Try it:
Please copy, word for word, the line that contains "The height and width of the screenshot is (885, 1424)." and every line after it through the end of the records, and nothing more.

--*--

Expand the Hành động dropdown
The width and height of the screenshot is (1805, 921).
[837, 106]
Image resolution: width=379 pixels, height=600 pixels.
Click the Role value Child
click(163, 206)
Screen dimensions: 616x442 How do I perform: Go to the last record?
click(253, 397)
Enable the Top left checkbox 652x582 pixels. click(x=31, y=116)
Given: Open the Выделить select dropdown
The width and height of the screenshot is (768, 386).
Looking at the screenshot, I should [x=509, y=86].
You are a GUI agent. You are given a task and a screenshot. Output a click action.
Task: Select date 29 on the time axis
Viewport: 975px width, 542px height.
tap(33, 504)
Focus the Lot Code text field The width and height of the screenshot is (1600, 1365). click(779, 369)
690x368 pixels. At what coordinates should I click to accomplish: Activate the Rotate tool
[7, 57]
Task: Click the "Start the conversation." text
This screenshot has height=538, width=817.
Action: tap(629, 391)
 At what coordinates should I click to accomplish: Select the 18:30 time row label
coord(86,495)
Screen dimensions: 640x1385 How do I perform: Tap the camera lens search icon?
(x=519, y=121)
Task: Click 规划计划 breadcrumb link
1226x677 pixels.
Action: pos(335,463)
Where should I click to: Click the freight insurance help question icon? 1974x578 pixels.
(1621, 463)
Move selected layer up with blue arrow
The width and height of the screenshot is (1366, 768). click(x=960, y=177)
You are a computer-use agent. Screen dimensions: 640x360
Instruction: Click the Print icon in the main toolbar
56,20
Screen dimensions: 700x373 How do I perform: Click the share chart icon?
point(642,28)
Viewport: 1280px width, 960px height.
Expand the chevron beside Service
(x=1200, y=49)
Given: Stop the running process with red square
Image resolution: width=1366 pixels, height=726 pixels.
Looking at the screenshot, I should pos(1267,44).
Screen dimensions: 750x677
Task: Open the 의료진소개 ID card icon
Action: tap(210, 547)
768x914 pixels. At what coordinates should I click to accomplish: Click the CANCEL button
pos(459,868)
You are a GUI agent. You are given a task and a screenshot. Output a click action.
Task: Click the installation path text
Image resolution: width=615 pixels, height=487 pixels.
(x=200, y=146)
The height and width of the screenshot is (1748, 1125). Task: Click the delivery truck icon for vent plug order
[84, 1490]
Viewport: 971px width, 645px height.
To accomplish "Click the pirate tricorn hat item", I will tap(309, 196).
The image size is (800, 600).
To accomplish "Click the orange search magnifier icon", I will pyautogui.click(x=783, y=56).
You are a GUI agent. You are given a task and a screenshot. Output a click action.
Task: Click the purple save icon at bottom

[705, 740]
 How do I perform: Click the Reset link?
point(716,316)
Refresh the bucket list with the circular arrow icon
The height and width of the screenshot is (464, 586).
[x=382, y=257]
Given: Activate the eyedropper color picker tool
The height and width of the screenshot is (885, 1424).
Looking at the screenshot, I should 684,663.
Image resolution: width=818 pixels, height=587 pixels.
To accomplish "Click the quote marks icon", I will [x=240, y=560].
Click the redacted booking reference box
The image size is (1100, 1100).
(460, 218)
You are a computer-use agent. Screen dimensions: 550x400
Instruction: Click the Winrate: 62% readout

--*--

Response:
The height and width of the screenshot is (885, 1424).
Looking at the screenshot, I should 684,663.
Image resolution: width=818 pixels, height=587 pixels.
To accomplish "Click the quote marks icon", I will [x=240, y=560].
Click the redacted booking reference box
The image size is (1100, 1100).
(460, 218)
You are a computer-use agent. Screen dimensions: 550x400
Instruction: Click the Winrate: 62% readout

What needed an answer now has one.